From 95d147c5df4a4e70699fb8debd430f0955bb99b0 Mon Sep 17 00:00:00 2001
From: Damian Stewart <d@damianstewart.com>
Date: Wed, 25 Jan 2023 23:03:30 +0100
Subject: [PATCH] MPS support: negatory

---
 .../diffusion/cross_attention_control.py      | 73 +------------------
 1 file changed, 1 insertion(+), 72 deletions(-)

diff --git a/ldm/models/diffusion/cross_attention_control.py b/ldm/models/diffusion/cross_attention_control.py
index a1b680c411..9712ddf1bd 100644
--- a/ldm/models/diffusion/cross_attention_control.py
+++ b/ldm/models/diffusion/cross_attention_control.py
@@ -654,76 +654,5 @@ class SlicedSwapCrossAttnProcesser(SlicedAttnProcessor):
 class SwapCrossAttnProcessor(SlicedSwapCrossAttnProcesser):
 
     def __init__(self):
-        super(SwapCrossAttnProcessor, self).__init__(slice_size=int(1e9))
-
-    # theoretically this class could simply inherit from SlicedSwapCrossAttnProcesser
-    # and consist wholly of an __init__ method that just calls super().__init__(slice_size=1000000000)
-    # - such a giant slice size would resolve to 'no slicing' at runtime.

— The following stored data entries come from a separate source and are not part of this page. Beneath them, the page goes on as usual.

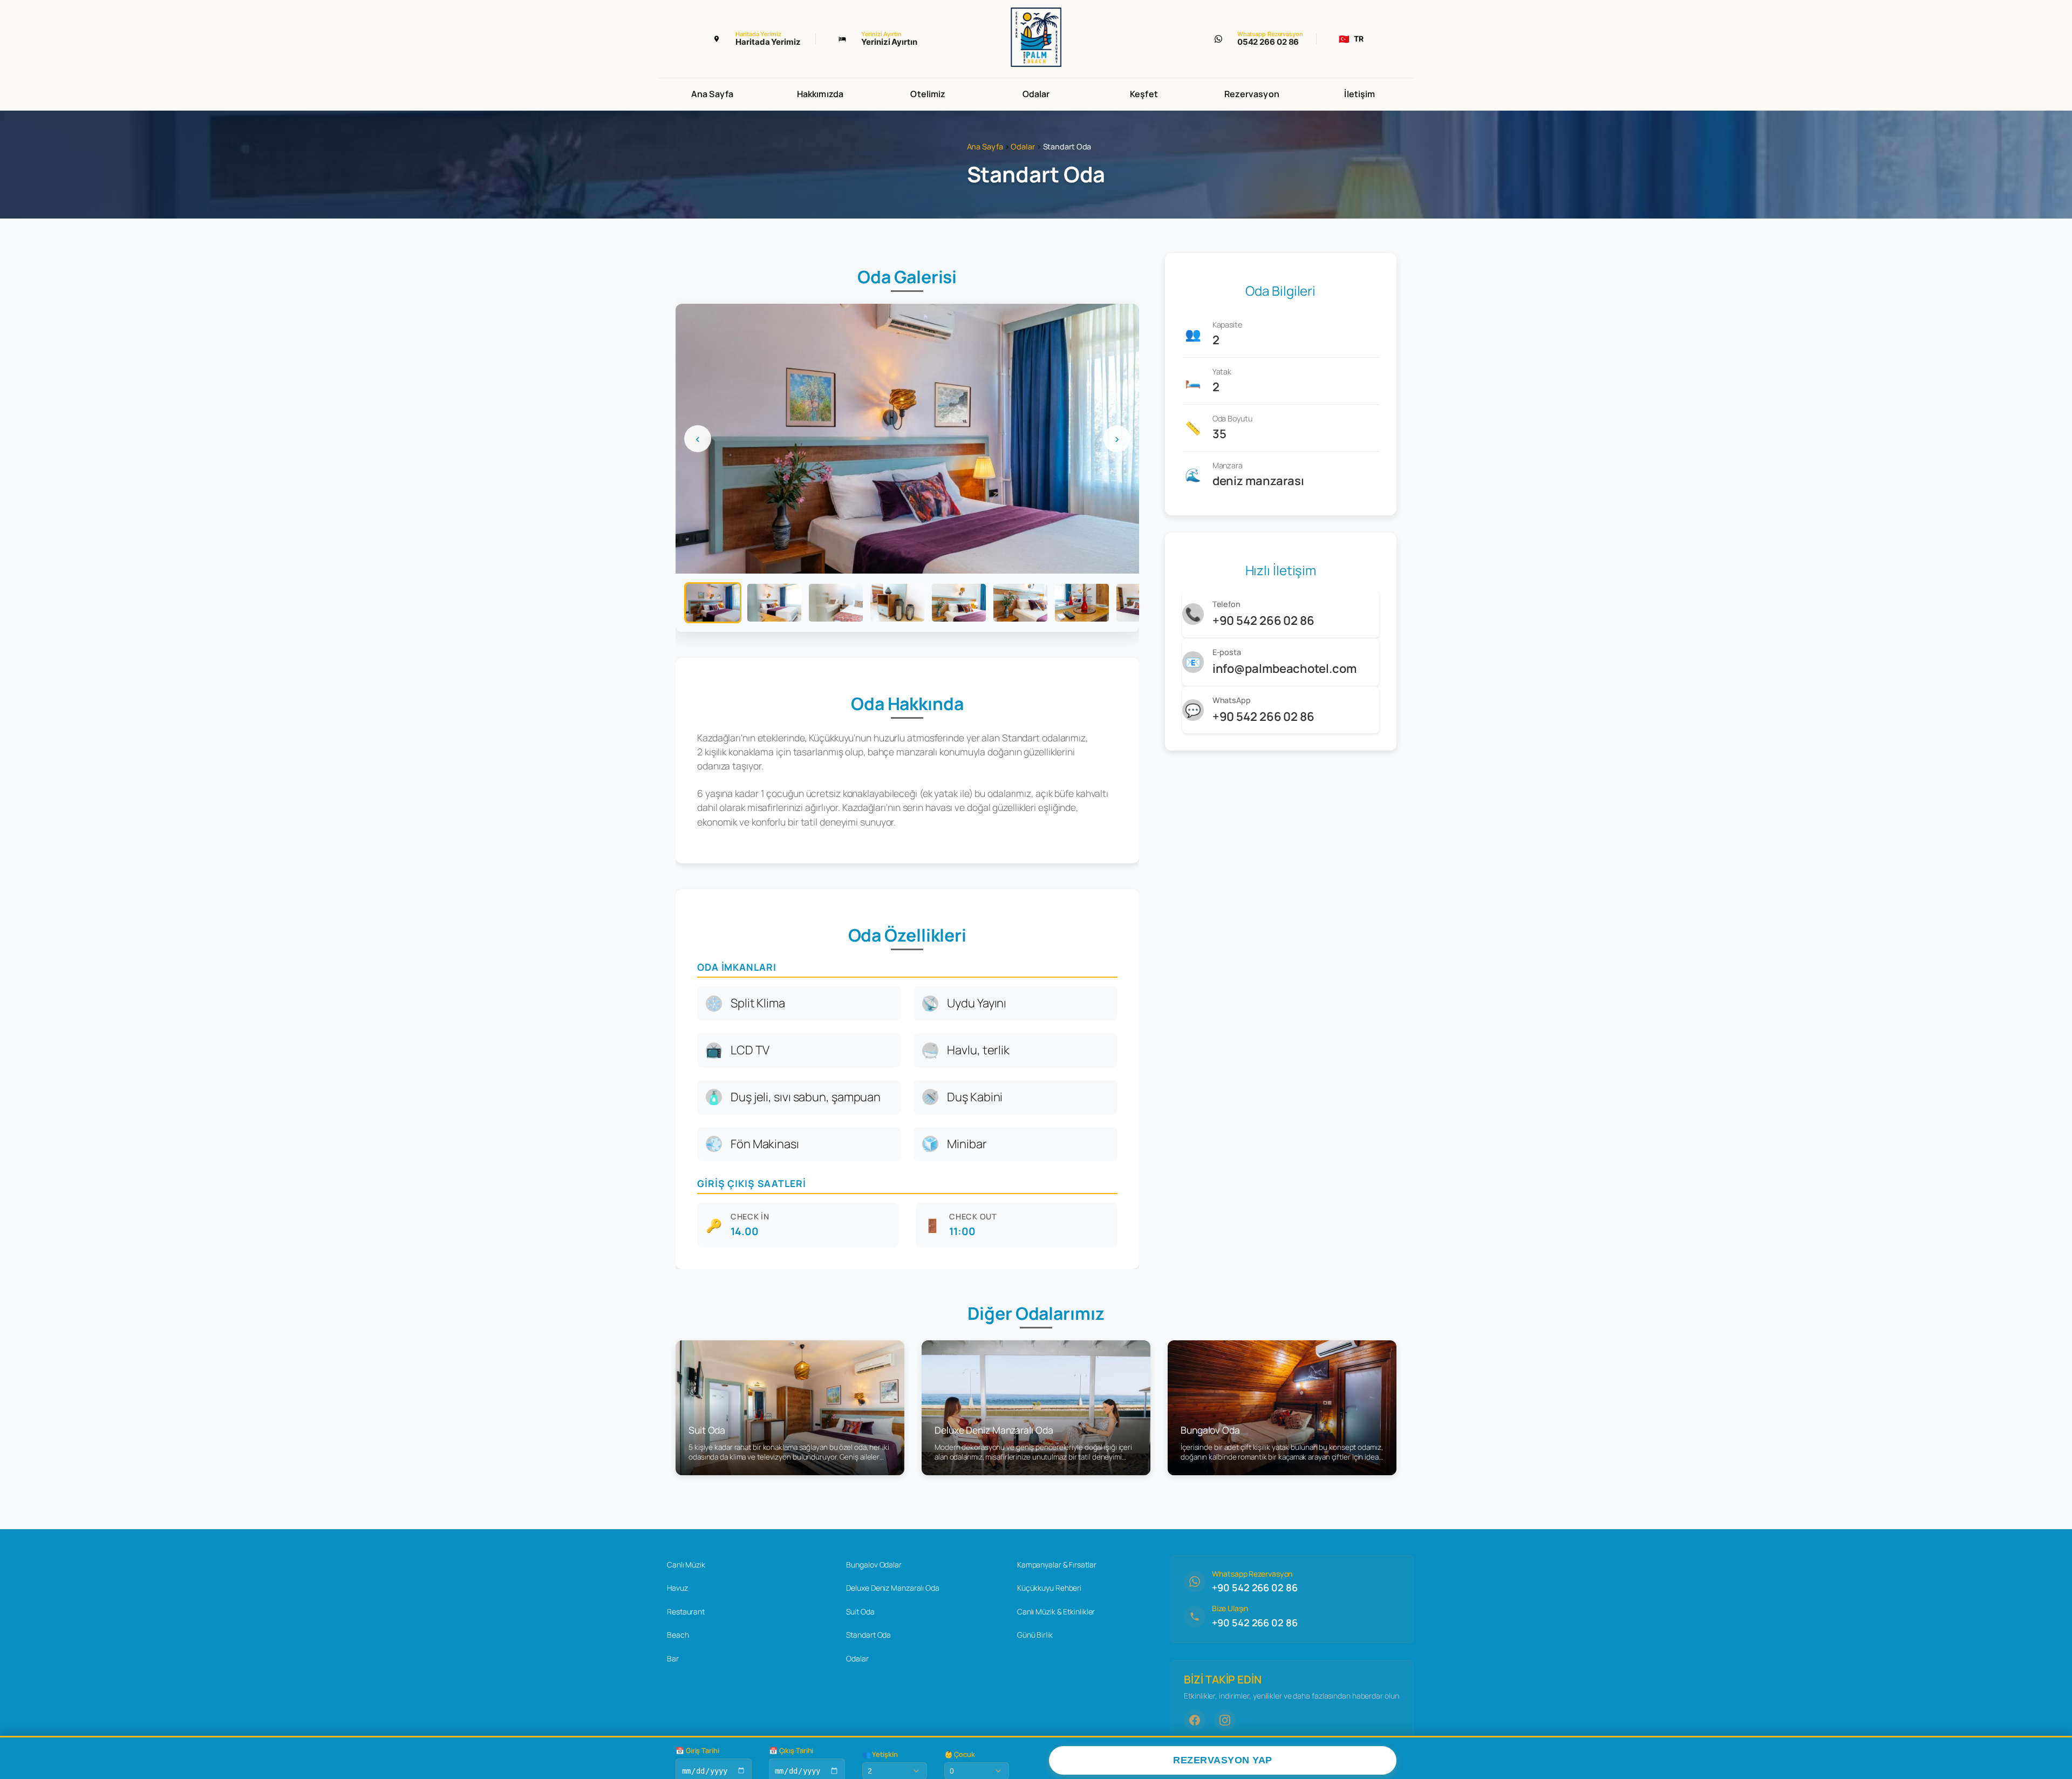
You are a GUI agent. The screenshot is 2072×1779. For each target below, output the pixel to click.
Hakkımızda (820, 94)
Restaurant (686, 1611)
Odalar (1036, 94)
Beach (678, 1635)
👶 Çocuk (959, 1754)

-    # however, pytorch MPS is borked until https://github.com/kulinseth/pytorch/pull/222 is merged into
-    # mainline pytorch. so for now this has to be a full implementation.
-
-    def no__call__(self, attn: CrossAttention, hidden_states, encoder_hidden_states=None, attention_mask=None,
-                 # kwargs
-                 swap_cross_attn_context: SwapCrossAttnContext=None):
-
-        attention_type = CrossAttentionType.SELF if encoder_hidden_states is None else CrossAttentionType.TOKENS
-
-        # if cross-attention control is not in play, just call through to the base implementation.
-        if attention_type == CrossAttentionType.SELF or \
-            swap_cross_attn_context is None or \
-            not swap_cross_attn_context.wants_cross_attention_control(attention_type):
-            #print(f"SwapCrossAttnContext for {attention_type} not active - passing request to superclass")

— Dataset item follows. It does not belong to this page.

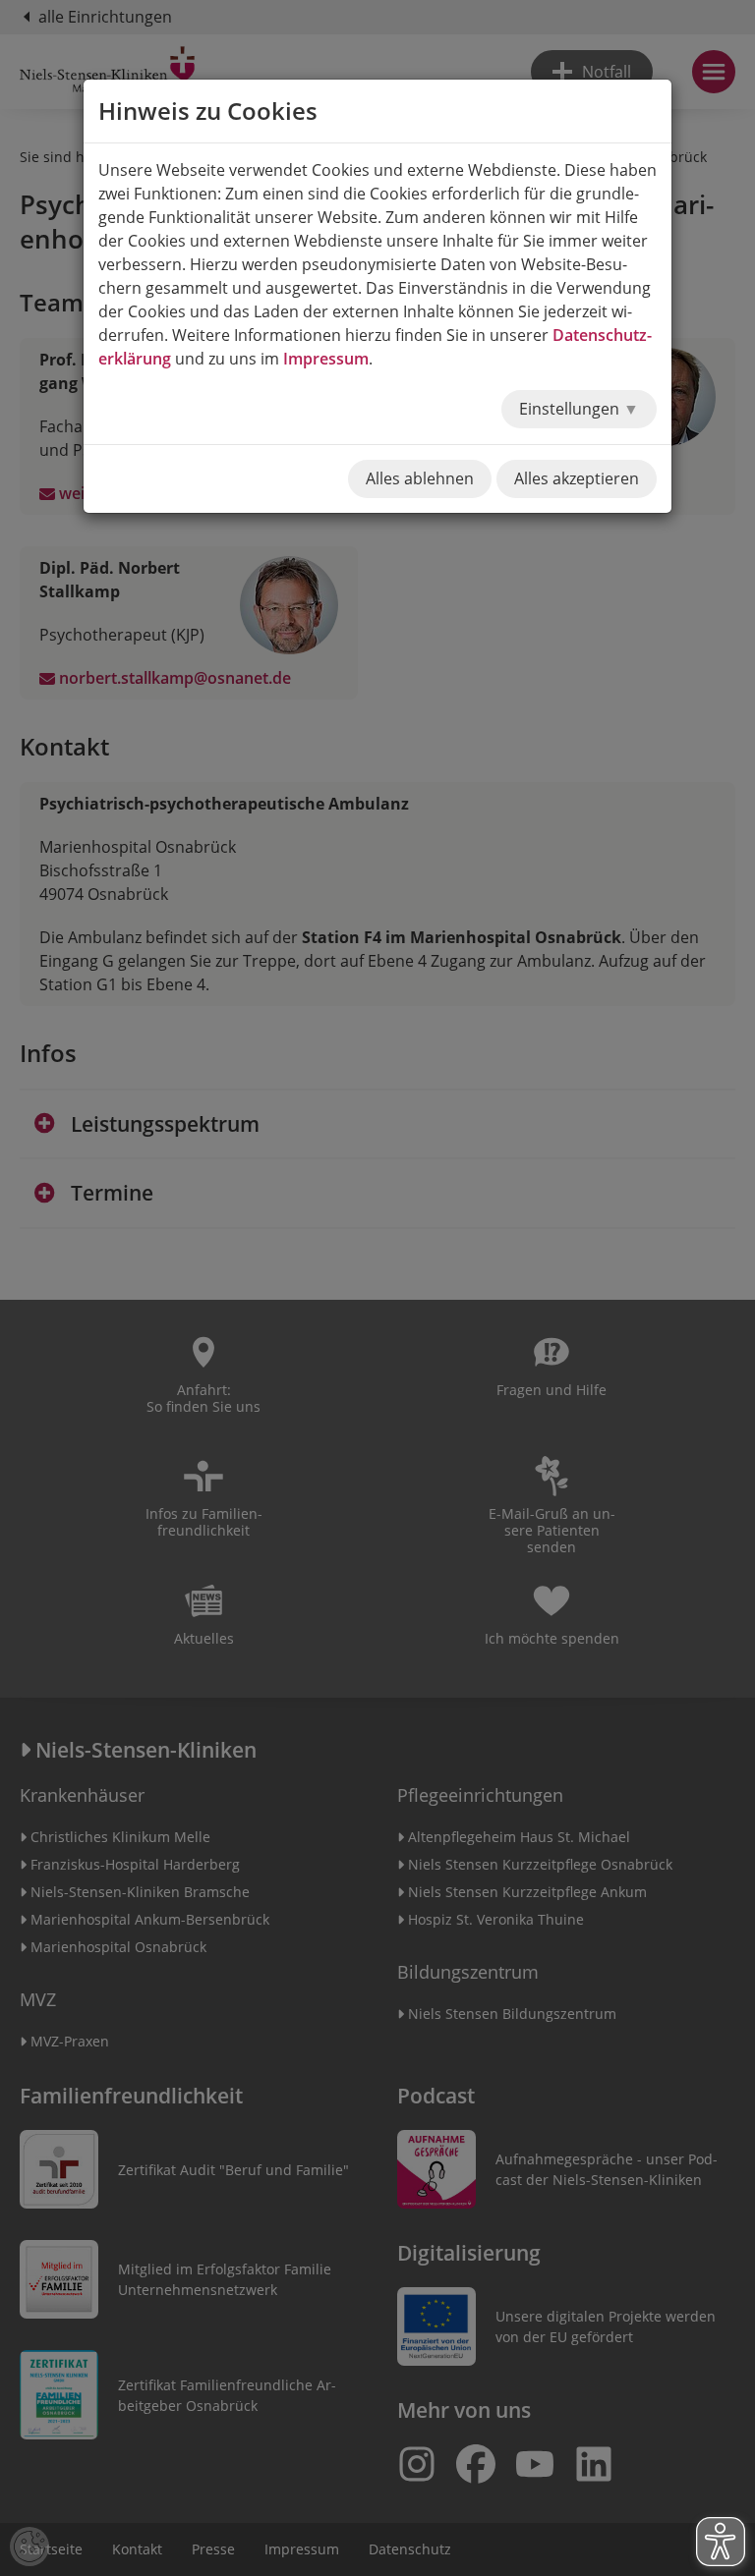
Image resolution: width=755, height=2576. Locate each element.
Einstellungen (571, 409)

-            return super().__call__(attn, hidden_states, encoder_hidden_states, attention_mask)
-        #else:
-        #    print(f"SwapCrossAttnContext for {attention_type} active")
-
-        batch_size, sequence_length, _ = hidden_states.shape
-        attention_mask = attn.prepare_attention_mask(attention_mask, sequence_length)
-
-        query = attn.to_q(hidden_states)

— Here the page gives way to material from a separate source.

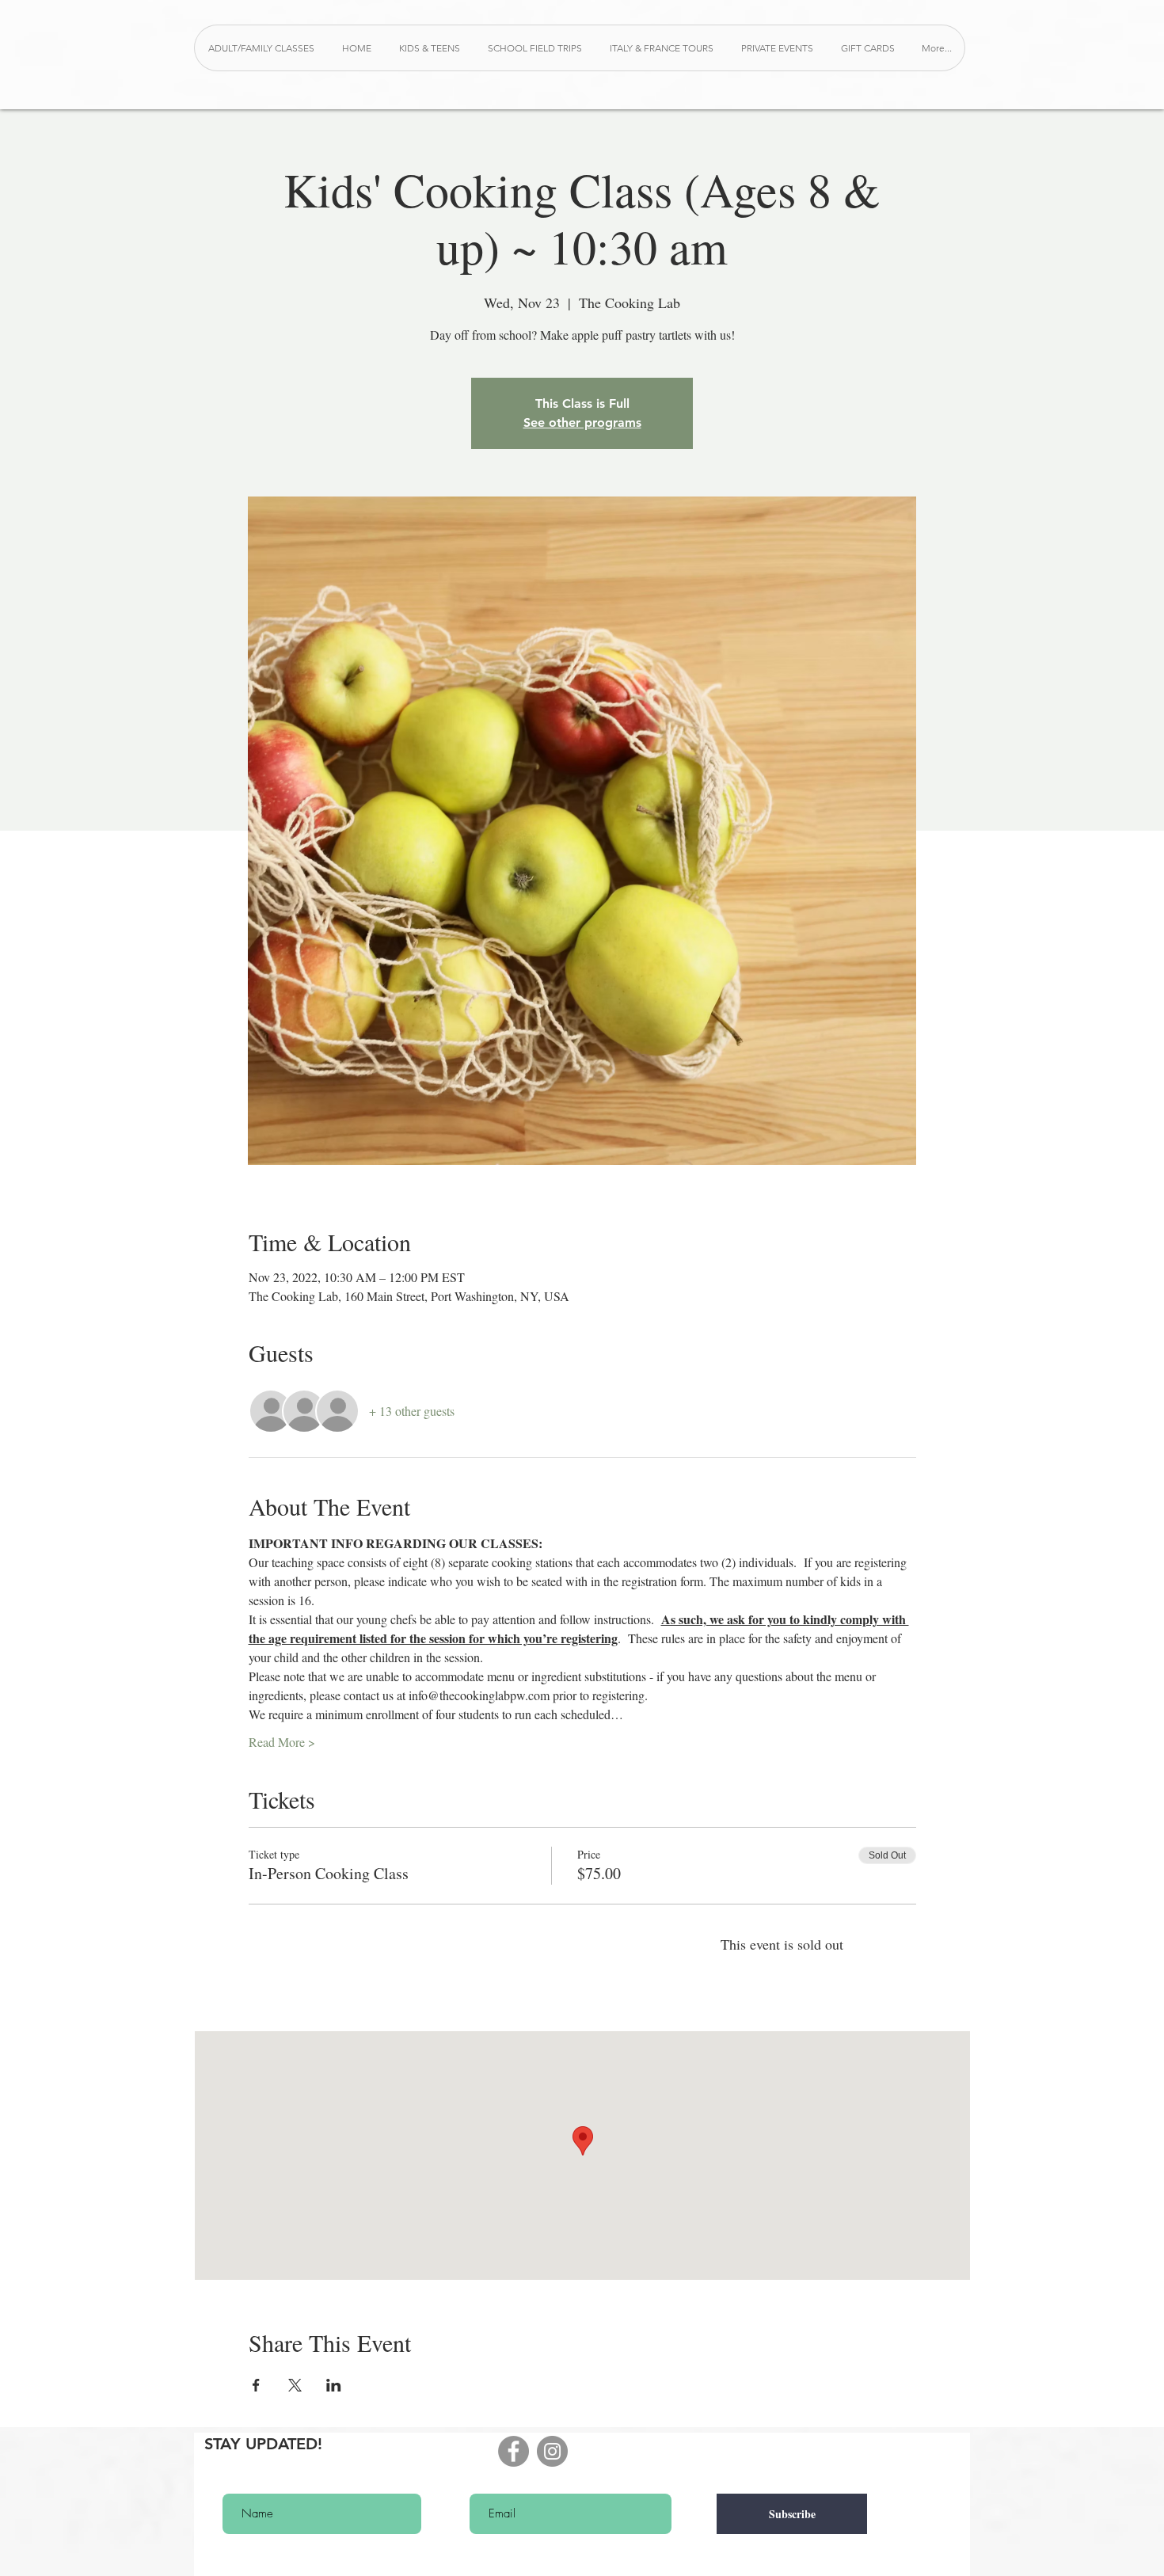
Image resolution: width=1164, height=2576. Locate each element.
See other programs (582, 422)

-        query = attn.head_to_batch_dim(query)
-
-        # helper function
-        def get_attention_probs(embeddings):
-            this_key = attn.to_k(embeddings)
-            this_key = attn.head_to_batch_dim(this_key)
-            return attn.get_attention_scores(query, this_key, attention_mask)
-
-        # tokens (cross) attention
-        # first, find attention probabilities for the "original" prompt
-        original_text_embeddings = encoder_hidden_states
-        original_attention_probs = get_attention_probs(original_text_embeddings)
-
-        # then, find attention probabilities for the "modified" prompt
-        modified_text_embeddings = swap_cross_attn_context.modified_text_embeddings
-        modified_attention_probs = get_attention_probs(modified_text_embeddings)
-
-        # because the prompt modifications may result in token sequences shifted forwards or backwards,
-        # the original attention probabilities must be remapped to account for token index changes in the
-        # modified prompt
-        remapped_original_attention_probs = torch.index_select(original_attention_probs, -1,
-                                                               swap_cross_attn_context.index_map).clone()
-
-        # only some tokens taken from the original attention probabilities. this is controlled by the mask.
-        mask = swap_cross_attn_context.mask
-        inverse_mask = 1 - mask.clone()
-        attention_probs = \
-            remapped_original_attention_probs * mask + \
-            modified_attention_probs * inverse_mask
-
-        # for the "value" just use the modified text embeddings.
-        value = attn.to_v(modified_text_embeddings)
-
-        value = attn.head_to_batch_dim(value)
-
-        hidden_states = torch.bmm(attention_probs, value)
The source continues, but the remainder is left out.